Ci sono state acque agitate nella seduta odierna del Consiglio del Municipio VIII. Addirittura gli occupanti della Villa su via della Caffarella hanno interrotto i lavori dell’aula per protestare contro la presentazione di una risoluzione della Lista Calenda e una mozione di Fratelli d’Italia, che chiedevano lo sgombero dell’immobile di proprietà della Regione Lazio, occupato per ben due volte consecutive negli ultimi mesi da un collettivo denominato “Laboratoria Ecologista Autogestita Berta Caceres” .
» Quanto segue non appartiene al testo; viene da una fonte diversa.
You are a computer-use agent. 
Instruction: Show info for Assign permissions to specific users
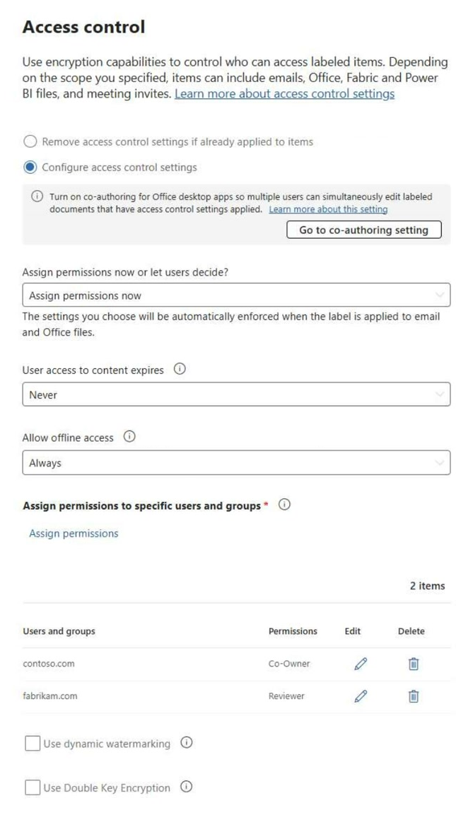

Una volta ripresi i lavori del parlamentino di via Benedetto Croce le proposte delle minoranze (Lista Calenda, Movimento 5 stelle e Fratelli d’Italia) sono state bocciate dalle forze di maggioranza: Pd e Sinistra Civica, la componente che esprime il presidente Amedeo Ciaccheri
Le dichiarazioni di Simonetta Novi
“Abbiamo assistito al teatro dell’assurdo- ci spiega Simonetta Novi capogruppo della Lista Calenda Sindaco-Gli atti delle opposizioni sono stati considerati provocatori e messi sotto accusa. La realtà è che la maggioranza non ha avuto il coraggio di esprimersi sull’illegalità di una occupazione, dove sono stati addirittura violati i sigilli del sequestro preventivo posti dalla Procura della Repubblica nel momento del primo sgombero il 24 marzo. Allo stato attuale- continua la consigliera- e dal 7 maggio, Villa Greco (670 mq su due piani e 2300 mq di giardino per un valore di 3 milioni di euro) resta saldamente nelle mani degli occupanti senza che il Municipio di competenza territoriale, dia mandato al Presidente di chiedere al Tavolo per l’Ordine e la Sicurezza il rilascio dell’immobile”.